Baseball has its own set of urban myths.
If there was a written record of McBride's feat, it has yet to be found. Baseball people from that era who watched him play speak of his speed in reverent tones. And if he truly did sprint that quickly, a modern-day frame of reference finally exists.
It's Billy Hamilton of the Cincinnati Reds. And if he can remain healthy for any length of time, he'll be a confirmed legend.
Hamilton's shot from home to first in a blazing 3.3 seconds. Now, finally set to be in the majors full-time, the Reds' roadrunner is just beginning to show the full effect his wheels of fire can have on a game. The St Louis Cardinals are believers:
Pure speed won't automatically steal bases. Maury Wills, Lou Brock, and Rickey Henderson were fast. However, Herb Washington, the track star who became Charles O Finley's experiment as a designated runner for the Oakland A's was the fastest. He didn't work out.

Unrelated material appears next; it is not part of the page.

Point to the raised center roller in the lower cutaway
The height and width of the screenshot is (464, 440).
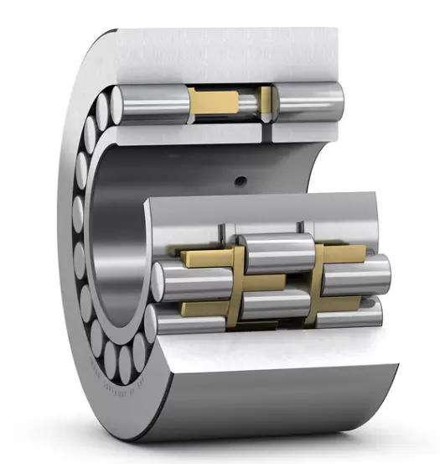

Hamilton is at Washington's and -- dare we say it? -- McBride's level. And he's still learning the game. To the Reds' credit, they've brought him up through the system gradually, learning how to read pitches, understand hitter's counts, exercise plate discipline, shorten his swing, and everything else that gets him the hardest 90ft on the basepaths.
Seamheads will be anxiously anticipating Hamilton's WAR (Wins Against Replacement) at season's end. So will Cincinnati. In the photo finish that should be the NL Central this year, the difference of a few games should be huge.
Billy Hamilton could be that difference all by himself.